Why SC4S over a generic “syslog servers tier”
1. It is Splunk’s best practice today
Splunk Validated Architectures calls SC4S the current best practice for syslog and says the UF or HF tailing files on a generic syslog server is widely used but no longer recommended in favour of SC4S. It also says direct TCP or UDP inputs to forwarders or indexers are not recommended for production.
2. Better distribution and performance
HEC streaming directly to indexers produces more even data distribution than AutoLB on forwarders. Even distribution directly improves search performance and storage balancing.
3. Higher data quality from day one
SC4S assigns correct sourcetypes and metadata for each technology so your Splunk add ons and CIM based content work consistently. The SVA also notes that SC4S reduces or removes the need to manage add ons on indexers.
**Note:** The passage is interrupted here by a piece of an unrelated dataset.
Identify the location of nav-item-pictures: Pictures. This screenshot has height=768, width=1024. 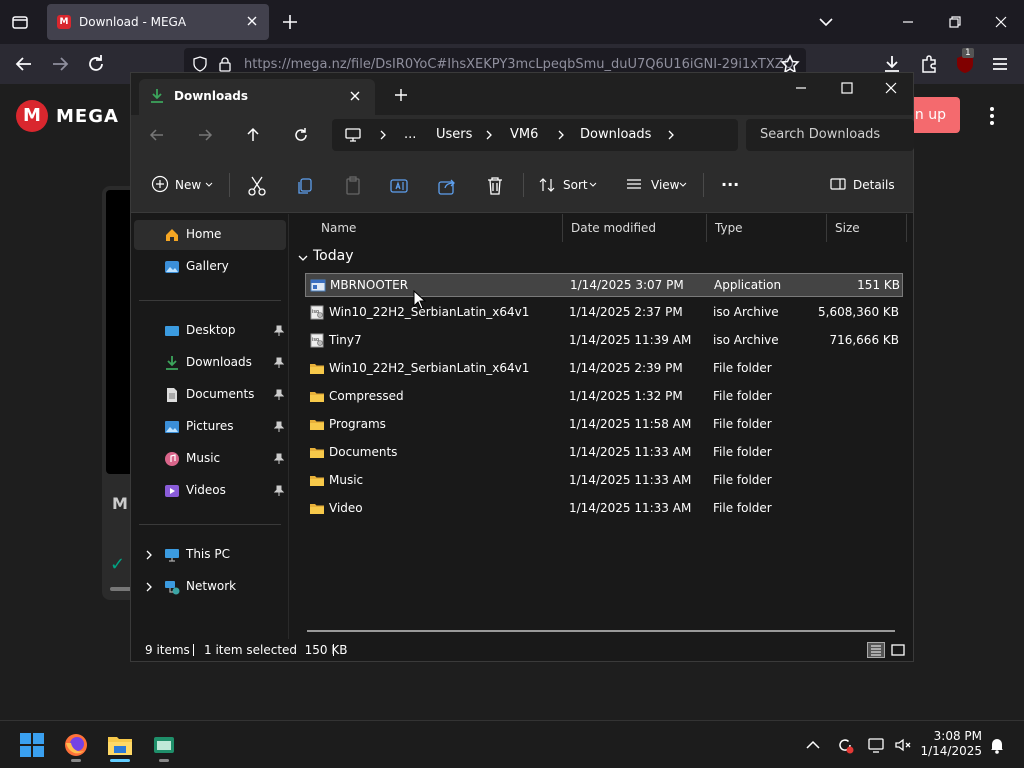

4. Reliability features you can evidence
Disk buffers protect against short downstream issues. Guidance gives a conservative sized figure of about sixty thousand events per second per server with disk buffering enabled, which is plenty for most estates. Without disk buffering the ceiling is much higher, but buffering is strongly recommended to avoid loss.
5. Operational simplicity and supportability
SC4S is containerised, uses environment variables rather than artisanal config, has a published vendor catalogue, and is Splunk supported with active releases. It is a repeatable pattern your team can run, not a consultancy craft project.
--------------------------------
What a generic syslog tier really means, and its drawbacks
The old pattern is syslog servers writing to disk with a UF or HF tailing files into Splunk. Splunk documents this as still supported but explicitly no longer the best practice because it adds complexity, creates distribution challenges, increases change risk during agent restarts, and often leads to catch all sourcetypes that harm analytics.
Sending raw syslog directly to forwarders or indexers is strongly discouraged for production due to loss during restarts and poor resilience. This is not my opinion, it is Splunk’s own.
Would you agree to the above?
Kind regards,
Dan
Ad.1 Well, there are several syslog architectures in SVAs. I don't know why but Splunk completely ignores a non-SC4S syslog receiver sending to HEC. The "old" version with intermediate files has drawbacks (the necessity to manually rotate the files, less posibilities to enrich data) but also has pros - a built-in buffering.
Ad.2 No. Modern forwarder with async-lb gives you a very good distribution of events. And HEC on its own doesn't guarantee anything. Especially if you go through a LB - it all depends on how your LB works, what batch size you use and so on.
Ad.3 Not necessarily. SC4S can't help you with types of data it doesn't know. You still have to do the legwork. (and I'm not a big fan of the syslog-ng but that's my personal taste). Also - you can offload timestamp recognition in some cases and typically syslog stream is already broken into single events but that's it. Rewriting index-time operations into SC4S doesn't make much sense so you still need add-ons on your HEC receivers when they are needed.
Ad.4 To be fully honest I don't quite get this point. Anyway, with disk-based buffering you're always limited by disk speed. Especially if you want to do it right (ensure data consistency and reliability). And in the end... you can never be sure. That's complicated.
Ad.5 Containerization here means only that Splunk doesn't have to build different packages for different systems. To be honest, I'm not a huge fan of distributing software this way. It limits debugging possibilities and forces you into some possibly questionable choices about the environment the software is running in. And its repeatability is limited to the situations which match the predefined types of data (and often with predefined methods of generating this data).
I'm not quite sure what your post was supposed to be about? SC4S is one of the possible solutions for receiving syslog. Some people like it, some don't. It has its pros and cons.
It's "just" a prepackaged syslog-ng with extra steps.